* _読解文_:
=-=-=-=-=
2020年春以降のコロナウィルスの感染拡大のあおりを受けて、
米国では、木材を含む原料価格の高騰と供給不足が深刻化しています。
理由としては、現地製材所が先行きの不透明感と木材需要が
落ち込むことを見越して生産率を落とした事と、生産を続けていた製材所でも、
スタッフのウィルス感染などで作業ができなくなった事、
またアメリカ政府による生活保護に頼り、一度離れた人員が職場に戻らないなどの
多重的な要素が考えられますが、こうした状況を受けて、
市場の材料消費に供給が追いついていない状態が昨年から続いています。

木材需要の上昇:
その一方で、コロナ渦の影響を受けずに仕事ができて
年収が確保できている人たちは、自宅作業場の拡充、利率の低いマイホームローン等を利用して
新居の施工などを行う格好の機会となったこともコロナ禍においても
木材需要が上昇した一因となっています。
また、建築に携わる業種(大工など)は必要不可欠な労働者(エッセンシャルワーカー)
と見なされて、コロナ渦でも作業ができたことも木材需要の上昇を後押ししました。

結果、インフラが発生し、木材価格の高騰・不足が発生しています。
2021年春頃には、コロナ前と比べて木材価格が4倍近くまで上がったという
情報もあります。
=-=-=-=-=
* _データ_:

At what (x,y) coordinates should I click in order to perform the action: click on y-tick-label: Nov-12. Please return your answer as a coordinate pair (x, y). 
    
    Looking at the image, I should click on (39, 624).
=-=-=-=-=
* _課題のねらい_:
米国の木材価格についての文章から、「理由としては、現地製材所が先行きの不透明感と木材需要が」で始まり「市場の材料消費に供給が追いついていない状態が昨年から続いています。」まで続く部分を、一字も変えずに引用する。

* _期待される出力_:
理由としては、現地製材所が先行きの不透明感と木材需要が
落ち込むことを見越して生産率を落とした事と、生産を続けていた製材所でも、
スタッフのウィルス感染などで作業ができなくなった事、
またアメリカ政府による生活保護に頼り、一度離れた人員が職場に戻らないなどの
多重的な要素が考えられますが、こうした状況を受けて、
市場の材料消費に供給が追いついていない状態が昨年から続いています。